Tuesday, May 20, 2008

Opening Arguements

As a recent college grad, and a transplant no less, I have mixed feelings about St. Louis.

On one hand, its just another post-industrial, conservative-minded, Midwestern layover. On the other hand, the city has been taking some steps in the right direction, there are a few cool bars here and there, some farmers markets, and the nascent skeleton of a public transportation system.
On the other hand, the St. Louis Jewish community is pretty focused on the whole family thing, everyone over the age of 26 is married, has been married, or is trying hard to get married. Its like they take all of the Jews between the ages of 21 and 26 and hide them in some incubator until they are ready to marry off and settle down.

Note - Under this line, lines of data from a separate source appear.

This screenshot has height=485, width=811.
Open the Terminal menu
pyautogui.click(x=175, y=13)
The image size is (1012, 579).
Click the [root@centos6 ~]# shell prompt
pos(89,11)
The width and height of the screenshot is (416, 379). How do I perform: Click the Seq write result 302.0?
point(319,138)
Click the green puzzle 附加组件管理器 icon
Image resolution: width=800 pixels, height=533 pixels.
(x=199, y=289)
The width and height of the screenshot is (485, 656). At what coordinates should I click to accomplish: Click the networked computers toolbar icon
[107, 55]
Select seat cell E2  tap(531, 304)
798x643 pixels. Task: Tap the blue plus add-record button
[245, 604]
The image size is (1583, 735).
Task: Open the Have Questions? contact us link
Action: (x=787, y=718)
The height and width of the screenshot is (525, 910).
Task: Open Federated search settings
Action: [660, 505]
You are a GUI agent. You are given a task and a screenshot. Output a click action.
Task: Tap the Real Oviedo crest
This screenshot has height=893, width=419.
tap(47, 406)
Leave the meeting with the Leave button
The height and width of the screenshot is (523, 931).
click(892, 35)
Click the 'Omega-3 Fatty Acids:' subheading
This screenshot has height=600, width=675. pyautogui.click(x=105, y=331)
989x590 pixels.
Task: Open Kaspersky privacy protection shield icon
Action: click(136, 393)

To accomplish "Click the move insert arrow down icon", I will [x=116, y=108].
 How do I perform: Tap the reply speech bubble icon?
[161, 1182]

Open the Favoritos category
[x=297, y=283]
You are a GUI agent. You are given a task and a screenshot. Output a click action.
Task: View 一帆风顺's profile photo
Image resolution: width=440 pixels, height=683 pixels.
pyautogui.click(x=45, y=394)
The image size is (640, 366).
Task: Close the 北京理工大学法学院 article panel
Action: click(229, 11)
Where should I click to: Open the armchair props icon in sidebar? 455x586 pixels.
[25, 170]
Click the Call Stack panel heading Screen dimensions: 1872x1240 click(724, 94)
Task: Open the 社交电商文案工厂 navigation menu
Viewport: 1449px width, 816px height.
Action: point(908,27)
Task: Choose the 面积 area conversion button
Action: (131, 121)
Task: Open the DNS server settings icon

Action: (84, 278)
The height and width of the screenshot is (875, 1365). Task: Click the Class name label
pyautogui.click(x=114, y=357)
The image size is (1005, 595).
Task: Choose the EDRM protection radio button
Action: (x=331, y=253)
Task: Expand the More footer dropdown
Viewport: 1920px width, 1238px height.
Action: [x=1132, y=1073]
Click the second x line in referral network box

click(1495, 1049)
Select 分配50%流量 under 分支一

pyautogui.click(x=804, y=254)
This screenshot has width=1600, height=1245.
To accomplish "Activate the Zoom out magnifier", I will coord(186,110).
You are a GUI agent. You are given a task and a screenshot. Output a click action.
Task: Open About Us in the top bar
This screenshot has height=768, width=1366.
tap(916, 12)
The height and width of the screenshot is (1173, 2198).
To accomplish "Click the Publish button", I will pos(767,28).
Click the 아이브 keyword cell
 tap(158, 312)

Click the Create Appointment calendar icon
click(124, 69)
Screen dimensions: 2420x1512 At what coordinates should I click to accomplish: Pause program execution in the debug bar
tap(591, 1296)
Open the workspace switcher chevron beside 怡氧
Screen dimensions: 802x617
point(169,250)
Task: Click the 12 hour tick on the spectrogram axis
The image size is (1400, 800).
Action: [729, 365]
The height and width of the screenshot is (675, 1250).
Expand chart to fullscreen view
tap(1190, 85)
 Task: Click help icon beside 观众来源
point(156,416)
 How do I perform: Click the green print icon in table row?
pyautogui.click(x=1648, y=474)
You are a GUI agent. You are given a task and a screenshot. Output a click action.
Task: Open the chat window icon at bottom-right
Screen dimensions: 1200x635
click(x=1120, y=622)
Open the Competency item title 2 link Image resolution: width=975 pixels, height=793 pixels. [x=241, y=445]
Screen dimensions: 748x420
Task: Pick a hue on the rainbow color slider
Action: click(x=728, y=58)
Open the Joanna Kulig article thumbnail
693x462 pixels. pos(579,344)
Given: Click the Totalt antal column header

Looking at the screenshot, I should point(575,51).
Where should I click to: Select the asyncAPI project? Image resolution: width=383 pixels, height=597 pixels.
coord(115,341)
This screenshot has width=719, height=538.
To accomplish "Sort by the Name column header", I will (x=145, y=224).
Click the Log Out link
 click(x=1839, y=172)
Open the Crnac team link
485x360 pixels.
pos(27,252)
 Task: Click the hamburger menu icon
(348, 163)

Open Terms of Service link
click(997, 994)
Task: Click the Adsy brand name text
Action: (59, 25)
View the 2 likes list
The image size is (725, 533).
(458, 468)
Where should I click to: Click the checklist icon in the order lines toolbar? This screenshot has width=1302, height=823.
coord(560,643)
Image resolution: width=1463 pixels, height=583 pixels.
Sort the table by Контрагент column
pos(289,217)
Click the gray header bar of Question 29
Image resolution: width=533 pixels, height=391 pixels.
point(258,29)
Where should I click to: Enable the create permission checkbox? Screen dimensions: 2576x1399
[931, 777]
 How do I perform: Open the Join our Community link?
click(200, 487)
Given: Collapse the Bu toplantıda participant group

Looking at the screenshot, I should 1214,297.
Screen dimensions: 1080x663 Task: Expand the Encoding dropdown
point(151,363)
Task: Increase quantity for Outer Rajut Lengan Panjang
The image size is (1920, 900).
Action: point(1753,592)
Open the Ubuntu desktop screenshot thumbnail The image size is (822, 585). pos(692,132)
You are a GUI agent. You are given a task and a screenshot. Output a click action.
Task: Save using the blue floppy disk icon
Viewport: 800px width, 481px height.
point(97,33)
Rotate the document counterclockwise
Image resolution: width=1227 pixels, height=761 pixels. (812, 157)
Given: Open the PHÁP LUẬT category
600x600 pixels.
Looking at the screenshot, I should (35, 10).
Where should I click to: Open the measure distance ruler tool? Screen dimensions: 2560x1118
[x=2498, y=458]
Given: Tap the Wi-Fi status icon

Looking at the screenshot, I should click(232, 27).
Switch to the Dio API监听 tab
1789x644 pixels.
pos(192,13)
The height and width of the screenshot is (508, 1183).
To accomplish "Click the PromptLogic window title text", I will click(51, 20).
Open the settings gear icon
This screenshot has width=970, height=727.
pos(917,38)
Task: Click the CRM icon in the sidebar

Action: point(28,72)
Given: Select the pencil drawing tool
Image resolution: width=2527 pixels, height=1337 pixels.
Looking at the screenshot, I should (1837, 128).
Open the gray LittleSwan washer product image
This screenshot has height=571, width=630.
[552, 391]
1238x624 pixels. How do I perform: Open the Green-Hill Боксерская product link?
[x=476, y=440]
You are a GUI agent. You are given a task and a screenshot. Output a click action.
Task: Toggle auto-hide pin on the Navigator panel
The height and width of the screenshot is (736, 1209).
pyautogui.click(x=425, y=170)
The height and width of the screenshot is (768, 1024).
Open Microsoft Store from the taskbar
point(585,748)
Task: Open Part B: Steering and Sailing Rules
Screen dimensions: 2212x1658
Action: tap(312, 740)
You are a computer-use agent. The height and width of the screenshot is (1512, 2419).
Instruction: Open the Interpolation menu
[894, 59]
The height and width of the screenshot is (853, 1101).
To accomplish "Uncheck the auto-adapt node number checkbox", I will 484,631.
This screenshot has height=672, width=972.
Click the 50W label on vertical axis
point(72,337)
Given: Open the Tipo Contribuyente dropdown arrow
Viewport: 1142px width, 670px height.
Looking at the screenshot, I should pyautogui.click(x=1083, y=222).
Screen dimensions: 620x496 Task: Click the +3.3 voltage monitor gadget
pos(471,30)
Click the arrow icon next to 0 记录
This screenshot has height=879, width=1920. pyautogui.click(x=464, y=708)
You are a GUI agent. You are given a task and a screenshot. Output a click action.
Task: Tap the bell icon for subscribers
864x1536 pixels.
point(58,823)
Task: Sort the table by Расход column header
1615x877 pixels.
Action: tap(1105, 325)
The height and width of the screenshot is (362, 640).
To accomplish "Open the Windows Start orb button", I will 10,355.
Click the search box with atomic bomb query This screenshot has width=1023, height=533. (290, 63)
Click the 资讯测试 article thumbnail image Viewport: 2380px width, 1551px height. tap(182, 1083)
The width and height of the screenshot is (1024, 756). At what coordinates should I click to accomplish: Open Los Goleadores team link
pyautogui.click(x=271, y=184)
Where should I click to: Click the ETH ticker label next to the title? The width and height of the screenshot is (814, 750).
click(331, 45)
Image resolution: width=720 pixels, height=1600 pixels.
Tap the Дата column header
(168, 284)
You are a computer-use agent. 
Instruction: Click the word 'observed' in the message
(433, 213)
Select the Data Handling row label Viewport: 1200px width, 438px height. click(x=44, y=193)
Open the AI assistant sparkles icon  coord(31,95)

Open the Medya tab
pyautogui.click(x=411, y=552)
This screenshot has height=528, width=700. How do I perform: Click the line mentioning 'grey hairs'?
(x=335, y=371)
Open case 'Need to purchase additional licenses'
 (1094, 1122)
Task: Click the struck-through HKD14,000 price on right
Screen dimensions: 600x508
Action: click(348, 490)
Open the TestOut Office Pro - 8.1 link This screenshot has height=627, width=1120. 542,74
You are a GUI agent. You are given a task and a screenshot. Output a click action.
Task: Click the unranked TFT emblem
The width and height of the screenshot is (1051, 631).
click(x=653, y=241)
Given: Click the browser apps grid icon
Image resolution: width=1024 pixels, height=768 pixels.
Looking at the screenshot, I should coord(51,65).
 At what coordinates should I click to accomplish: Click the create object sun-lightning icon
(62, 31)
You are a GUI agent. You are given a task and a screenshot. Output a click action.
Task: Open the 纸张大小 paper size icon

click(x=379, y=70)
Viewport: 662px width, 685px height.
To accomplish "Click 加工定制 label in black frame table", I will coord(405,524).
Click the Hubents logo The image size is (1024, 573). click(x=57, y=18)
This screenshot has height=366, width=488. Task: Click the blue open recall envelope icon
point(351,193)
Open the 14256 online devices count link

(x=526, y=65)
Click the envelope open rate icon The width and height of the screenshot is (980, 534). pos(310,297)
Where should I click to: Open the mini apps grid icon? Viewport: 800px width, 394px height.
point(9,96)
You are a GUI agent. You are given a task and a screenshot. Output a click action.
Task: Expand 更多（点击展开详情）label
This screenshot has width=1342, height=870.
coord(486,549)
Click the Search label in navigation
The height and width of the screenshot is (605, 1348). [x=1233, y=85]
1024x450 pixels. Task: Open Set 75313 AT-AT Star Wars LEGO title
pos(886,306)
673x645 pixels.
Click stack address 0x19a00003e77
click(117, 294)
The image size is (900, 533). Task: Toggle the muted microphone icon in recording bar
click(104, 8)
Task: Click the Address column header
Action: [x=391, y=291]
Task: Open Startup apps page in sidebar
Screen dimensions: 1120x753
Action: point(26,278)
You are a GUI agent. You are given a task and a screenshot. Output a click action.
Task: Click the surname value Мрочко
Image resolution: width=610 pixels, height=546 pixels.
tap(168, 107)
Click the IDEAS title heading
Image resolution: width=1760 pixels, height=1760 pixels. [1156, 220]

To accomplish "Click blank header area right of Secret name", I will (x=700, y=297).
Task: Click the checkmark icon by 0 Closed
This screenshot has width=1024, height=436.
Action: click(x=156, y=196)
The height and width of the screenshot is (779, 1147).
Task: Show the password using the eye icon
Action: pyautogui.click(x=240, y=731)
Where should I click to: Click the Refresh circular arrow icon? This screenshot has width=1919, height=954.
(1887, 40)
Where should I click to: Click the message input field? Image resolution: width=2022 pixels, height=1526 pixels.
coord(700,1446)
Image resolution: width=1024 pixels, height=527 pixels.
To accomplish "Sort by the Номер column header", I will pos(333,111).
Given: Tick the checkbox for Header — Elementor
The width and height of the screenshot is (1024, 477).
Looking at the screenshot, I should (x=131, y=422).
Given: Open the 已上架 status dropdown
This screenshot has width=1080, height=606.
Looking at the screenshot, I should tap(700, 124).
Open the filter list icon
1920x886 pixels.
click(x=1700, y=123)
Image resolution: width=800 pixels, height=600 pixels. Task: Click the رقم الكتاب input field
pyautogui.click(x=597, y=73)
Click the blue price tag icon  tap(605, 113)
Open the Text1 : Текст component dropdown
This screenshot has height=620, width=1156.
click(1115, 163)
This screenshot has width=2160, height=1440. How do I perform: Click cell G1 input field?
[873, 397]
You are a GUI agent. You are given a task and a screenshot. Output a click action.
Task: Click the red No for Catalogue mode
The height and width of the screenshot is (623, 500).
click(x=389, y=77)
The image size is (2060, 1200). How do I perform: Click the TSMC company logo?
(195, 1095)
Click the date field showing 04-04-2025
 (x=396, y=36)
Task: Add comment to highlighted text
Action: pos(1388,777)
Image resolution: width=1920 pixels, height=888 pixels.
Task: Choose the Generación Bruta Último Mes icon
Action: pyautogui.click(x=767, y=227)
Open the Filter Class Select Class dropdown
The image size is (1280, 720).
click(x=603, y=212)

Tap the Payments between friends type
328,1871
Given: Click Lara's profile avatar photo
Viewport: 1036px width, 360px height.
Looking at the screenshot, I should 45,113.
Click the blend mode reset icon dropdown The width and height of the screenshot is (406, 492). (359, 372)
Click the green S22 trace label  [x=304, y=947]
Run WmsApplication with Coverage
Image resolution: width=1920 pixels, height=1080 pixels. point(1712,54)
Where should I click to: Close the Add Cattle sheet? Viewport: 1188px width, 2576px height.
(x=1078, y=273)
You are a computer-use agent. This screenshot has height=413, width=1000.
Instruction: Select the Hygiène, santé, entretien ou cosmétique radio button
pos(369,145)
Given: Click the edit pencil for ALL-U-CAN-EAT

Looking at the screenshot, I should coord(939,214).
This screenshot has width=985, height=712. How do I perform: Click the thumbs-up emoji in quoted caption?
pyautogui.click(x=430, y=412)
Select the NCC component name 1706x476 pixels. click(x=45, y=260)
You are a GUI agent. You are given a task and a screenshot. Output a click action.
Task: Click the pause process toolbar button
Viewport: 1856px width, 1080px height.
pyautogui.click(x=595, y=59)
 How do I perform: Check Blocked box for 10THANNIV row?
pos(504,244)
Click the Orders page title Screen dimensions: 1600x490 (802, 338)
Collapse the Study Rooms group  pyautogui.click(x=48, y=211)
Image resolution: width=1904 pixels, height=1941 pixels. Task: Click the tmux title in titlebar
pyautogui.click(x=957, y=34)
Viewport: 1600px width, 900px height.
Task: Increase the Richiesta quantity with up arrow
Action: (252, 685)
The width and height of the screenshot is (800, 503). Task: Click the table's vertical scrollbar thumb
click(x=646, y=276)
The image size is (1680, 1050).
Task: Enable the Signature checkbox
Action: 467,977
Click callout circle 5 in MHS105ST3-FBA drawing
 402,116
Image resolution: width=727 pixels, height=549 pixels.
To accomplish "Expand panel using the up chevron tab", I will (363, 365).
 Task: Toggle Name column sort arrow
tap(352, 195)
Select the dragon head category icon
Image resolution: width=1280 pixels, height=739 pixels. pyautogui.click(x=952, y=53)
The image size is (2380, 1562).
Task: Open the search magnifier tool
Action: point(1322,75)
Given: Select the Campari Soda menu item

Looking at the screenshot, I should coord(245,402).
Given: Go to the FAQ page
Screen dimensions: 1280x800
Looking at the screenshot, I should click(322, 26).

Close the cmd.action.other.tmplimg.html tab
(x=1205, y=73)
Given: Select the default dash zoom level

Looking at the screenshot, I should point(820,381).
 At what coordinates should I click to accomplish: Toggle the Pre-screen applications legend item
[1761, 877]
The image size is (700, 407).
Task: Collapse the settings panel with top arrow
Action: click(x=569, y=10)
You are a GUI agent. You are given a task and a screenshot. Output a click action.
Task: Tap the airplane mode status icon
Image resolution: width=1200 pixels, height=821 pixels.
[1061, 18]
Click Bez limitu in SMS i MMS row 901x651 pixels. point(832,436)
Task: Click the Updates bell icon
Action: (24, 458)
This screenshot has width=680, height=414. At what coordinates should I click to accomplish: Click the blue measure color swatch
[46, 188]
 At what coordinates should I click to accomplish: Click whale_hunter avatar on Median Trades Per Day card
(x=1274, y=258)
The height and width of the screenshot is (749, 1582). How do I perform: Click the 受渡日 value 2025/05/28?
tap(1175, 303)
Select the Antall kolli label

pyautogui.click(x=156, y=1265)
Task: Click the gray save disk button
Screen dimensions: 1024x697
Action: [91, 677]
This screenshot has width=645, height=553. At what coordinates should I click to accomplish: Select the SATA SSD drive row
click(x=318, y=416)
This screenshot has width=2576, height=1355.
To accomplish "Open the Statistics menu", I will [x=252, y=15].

On the other hand, and perhaps the most important hand, the city has potential. Serious potential. On the Yid side, the established community is having a coronary trying to reach out to us, they just have no idea how (more on that later). In this 'small-town-big-city', all it takes is a few connections, and every door in the city is open to you. On the secular side, my contact at the Regional Business Council tells me the number one issue is how to keep us (the graduating and recently graduated)in St. Louis.

Now I'm always down for being sought after (especially by attractive Jewish Princesses, but I digress), but really, its on us to make something happen. . . Really.

I'm not saying we need to celebrate every holiday with a young professionals' service, but we need to network, get out and meet each other. Is anyone else even out there? JDate wasn't so encouraging, but I gotta believe that there is talent in this city and that it can be put to work.